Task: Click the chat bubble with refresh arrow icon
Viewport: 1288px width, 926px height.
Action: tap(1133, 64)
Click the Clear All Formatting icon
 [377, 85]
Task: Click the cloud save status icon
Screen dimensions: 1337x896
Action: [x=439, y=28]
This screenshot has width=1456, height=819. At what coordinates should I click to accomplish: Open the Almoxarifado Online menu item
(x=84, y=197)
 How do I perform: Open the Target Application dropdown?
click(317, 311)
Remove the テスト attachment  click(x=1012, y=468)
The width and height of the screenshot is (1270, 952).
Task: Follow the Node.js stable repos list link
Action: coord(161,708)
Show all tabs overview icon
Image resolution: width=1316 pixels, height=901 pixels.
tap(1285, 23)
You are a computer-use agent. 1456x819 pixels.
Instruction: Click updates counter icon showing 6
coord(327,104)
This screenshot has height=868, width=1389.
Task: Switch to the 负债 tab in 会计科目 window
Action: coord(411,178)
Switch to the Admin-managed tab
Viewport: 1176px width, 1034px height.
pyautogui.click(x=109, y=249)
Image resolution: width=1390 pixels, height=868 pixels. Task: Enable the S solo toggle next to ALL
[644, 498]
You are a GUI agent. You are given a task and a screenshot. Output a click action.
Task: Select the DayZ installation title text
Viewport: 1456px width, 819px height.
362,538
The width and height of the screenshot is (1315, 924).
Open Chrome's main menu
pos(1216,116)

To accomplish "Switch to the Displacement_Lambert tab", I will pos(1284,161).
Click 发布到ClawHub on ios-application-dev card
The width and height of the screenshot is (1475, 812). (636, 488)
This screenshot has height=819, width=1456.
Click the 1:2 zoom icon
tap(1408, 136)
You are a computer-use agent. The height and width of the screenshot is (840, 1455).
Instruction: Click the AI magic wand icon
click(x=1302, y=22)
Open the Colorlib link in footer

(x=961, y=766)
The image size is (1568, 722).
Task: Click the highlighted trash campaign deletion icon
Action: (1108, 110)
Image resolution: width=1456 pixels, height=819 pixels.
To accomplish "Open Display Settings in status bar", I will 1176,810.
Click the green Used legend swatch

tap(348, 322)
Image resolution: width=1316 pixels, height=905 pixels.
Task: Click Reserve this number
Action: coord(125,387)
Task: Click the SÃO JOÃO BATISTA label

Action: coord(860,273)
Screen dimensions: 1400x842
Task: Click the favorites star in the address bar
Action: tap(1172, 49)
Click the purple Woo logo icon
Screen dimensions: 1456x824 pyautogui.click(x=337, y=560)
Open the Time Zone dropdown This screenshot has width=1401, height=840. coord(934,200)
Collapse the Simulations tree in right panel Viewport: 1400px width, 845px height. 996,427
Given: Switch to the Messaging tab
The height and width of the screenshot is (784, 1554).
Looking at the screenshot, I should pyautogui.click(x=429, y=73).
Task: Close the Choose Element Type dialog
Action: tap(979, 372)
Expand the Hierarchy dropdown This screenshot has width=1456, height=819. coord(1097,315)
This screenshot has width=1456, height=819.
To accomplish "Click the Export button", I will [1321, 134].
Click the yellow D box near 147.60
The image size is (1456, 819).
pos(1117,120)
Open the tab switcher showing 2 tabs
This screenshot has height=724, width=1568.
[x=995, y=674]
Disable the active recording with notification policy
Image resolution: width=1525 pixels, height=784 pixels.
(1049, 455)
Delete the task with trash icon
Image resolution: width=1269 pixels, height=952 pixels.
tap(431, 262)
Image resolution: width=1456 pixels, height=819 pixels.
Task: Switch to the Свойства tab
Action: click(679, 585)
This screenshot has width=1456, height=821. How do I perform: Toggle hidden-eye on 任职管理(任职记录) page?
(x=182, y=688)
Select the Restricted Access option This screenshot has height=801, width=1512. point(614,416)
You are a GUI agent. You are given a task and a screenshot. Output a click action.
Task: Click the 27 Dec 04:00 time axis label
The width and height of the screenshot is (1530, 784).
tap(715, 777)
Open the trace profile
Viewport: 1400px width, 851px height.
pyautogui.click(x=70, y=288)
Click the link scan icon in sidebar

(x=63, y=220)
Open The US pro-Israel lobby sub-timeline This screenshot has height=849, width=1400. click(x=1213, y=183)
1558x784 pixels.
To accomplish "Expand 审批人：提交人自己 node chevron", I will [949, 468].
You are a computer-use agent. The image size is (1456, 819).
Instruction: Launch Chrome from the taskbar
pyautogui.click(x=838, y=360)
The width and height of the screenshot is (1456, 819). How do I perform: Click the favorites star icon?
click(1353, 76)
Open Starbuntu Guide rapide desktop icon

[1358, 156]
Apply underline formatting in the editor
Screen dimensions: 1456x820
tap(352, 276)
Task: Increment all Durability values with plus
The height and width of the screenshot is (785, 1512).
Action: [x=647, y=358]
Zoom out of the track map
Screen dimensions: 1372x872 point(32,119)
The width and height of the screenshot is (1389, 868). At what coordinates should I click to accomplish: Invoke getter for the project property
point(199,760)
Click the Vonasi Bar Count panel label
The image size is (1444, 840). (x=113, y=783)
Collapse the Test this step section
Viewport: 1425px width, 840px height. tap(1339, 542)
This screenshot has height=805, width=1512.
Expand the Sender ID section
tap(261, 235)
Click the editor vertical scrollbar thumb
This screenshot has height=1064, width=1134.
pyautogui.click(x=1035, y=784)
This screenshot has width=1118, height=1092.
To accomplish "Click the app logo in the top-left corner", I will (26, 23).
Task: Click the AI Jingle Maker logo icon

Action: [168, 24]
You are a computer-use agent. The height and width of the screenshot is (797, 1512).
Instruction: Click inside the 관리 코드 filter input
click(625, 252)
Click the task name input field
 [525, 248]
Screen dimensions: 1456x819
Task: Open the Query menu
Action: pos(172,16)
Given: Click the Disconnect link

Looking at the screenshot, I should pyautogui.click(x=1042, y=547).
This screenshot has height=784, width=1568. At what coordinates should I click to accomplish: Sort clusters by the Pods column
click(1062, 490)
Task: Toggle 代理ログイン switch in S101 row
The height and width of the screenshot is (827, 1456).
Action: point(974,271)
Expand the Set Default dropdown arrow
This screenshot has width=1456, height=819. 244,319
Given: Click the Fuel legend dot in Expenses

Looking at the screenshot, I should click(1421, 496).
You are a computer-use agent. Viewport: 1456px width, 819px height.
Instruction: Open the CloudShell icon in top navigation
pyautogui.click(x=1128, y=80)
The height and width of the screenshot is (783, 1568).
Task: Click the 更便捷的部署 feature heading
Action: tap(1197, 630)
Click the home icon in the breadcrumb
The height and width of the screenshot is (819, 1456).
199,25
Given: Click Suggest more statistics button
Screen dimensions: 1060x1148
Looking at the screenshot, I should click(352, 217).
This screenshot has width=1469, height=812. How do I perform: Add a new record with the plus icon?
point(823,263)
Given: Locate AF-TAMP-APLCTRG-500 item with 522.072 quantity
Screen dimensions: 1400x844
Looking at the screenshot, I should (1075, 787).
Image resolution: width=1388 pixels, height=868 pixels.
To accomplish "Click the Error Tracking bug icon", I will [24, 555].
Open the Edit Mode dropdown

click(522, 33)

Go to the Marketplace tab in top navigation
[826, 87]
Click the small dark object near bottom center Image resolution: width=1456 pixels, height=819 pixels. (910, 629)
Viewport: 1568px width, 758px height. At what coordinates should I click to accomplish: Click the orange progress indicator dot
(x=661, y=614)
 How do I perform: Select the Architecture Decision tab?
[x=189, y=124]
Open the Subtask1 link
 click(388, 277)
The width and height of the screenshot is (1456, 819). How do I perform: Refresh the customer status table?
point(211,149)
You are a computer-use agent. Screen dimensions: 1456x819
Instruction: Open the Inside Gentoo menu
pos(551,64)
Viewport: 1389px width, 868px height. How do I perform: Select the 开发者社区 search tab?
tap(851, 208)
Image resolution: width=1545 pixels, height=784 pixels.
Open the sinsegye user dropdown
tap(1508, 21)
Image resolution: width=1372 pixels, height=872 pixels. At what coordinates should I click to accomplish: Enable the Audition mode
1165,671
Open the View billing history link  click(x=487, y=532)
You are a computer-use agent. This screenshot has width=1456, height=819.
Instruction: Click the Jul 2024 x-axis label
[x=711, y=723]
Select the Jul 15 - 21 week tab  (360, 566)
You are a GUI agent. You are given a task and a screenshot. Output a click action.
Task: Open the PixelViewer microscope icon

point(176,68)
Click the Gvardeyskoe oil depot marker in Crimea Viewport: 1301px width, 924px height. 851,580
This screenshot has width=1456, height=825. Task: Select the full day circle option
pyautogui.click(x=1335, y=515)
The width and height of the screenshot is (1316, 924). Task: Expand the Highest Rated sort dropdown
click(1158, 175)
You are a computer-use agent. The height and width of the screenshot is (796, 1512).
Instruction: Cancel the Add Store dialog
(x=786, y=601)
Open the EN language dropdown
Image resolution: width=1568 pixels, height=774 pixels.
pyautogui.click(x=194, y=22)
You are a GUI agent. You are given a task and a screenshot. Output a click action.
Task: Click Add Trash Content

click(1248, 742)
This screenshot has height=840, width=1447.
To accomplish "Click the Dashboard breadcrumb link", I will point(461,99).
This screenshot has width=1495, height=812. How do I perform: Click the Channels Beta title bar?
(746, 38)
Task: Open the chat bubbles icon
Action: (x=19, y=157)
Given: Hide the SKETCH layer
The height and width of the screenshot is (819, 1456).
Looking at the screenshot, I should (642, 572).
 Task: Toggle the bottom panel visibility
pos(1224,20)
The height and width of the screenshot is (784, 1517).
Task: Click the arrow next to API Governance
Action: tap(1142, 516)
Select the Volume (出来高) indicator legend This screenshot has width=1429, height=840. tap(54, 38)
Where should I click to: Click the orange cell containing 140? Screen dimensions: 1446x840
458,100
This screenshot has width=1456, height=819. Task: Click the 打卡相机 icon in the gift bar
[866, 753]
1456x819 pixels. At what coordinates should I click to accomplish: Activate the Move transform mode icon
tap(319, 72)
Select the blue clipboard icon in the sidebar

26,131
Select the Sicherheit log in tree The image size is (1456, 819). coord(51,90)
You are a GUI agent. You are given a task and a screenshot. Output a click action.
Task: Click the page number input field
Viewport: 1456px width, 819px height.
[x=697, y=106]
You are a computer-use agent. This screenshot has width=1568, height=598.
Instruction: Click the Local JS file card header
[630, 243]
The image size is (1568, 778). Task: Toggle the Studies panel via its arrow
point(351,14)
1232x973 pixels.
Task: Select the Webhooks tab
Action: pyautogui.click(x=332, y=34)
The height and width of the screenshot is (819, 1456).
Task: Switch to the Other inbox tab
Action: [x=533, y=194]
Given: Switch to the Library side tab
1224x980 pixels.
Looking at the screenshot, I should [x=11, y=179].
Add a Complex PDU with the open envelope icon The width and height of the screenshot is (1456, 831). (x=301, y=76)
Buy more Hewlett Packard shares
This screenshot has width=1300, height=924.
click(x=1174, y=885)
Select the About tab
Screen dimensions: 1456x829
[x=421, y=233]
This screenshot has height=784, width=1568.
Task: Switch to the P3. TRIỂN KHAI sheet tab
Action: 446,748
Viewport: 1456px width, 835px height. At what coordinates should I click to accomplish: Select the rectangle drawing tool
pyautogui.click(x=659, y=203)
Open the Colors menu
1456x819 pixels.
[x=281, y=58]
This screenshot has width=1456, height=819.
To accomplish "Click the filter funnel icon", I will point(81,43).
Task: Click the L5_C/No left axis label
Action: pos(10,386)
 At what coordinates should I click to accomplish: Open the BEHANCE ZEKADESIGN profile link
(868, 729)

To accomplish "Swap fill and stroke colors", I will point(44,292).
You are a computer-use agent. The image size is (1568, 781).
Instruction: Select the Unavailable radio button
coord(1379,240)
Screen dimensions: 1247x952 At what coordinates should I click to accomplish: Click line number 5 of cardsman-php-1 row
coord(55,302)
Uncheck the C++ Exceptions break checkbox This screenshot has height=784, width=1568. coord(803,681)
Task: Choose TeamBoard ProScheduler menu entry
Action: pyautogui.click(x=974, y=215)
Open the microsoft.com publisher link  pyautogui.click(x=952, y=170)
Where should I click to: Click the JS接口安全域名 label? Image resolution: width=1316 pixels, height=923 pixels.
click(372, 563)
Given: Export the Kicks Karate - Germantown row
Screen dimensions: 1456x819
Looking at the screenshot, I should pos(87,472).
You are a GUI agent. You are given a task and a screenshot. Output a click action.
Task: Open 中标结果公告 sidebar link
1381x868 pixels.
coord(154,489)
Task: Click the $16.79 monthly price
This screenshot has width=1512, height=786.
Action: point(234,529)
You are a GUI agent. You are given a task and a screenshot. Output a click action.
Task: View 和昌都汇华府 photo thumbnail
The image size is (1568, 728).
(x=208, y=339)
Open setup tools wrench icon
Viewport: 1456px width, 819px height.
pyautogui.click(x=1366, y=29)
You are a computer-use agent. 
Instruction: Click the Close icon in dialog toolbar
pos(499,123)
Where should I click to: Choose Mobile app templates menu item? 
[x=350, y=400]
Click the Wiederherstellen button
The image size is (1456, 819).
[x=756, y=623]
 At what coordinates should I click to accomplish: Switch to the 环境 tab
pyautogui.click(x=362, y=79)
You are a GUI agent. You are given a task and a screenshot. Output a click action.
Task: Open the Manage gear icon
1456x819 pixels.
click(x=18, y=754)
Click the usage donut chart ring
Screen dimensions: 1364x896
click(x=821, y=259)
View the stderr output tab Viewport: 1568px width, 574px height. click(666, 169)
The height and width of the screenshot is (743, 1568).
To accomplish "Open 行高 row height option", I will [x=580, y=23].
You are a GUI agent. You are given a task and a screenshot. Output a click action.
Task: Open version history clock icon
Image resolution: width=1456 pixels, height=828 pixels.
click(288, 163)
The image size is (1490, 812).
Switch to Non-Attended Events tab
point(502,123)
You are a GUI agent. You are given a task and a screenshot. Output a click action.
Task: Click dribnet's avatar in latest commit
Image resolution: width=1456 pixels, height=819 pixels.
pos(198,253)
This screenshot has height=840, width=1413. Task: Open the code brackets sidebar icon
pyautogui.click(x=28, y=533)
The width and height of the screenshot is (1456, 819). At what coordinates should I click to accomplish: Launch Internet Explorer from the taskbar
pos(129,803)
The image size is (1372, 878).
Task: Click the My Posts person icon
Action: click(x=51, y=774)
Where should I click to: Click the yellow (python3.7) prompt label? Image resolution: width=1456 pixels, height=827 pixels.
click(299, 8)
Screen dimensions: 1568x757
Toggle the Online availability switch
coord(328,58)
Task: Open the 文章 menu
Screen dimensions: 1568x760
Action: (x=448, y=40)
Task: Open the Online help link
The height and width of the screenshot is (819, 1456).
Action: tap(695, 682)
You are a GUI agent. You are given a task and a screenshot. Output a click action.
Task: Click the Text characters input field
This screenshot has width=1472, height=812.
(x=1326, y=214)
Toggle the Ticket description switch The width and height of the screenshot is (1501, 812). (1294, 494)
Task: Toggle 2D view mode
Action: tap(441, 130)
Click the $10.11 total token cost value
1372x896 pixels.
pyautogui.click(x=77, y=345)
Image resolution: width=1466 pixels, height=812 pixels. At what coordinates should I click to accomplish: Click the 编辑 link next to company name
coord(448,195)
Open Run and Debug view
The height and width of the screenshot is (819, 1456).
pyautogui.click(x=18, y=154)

--

- [WHAT YOU WILL DO]: Within the entries above, how many lines contain "tree"? Respond with the number only.

- [ANSWER TO THIS EXERCISE]: 2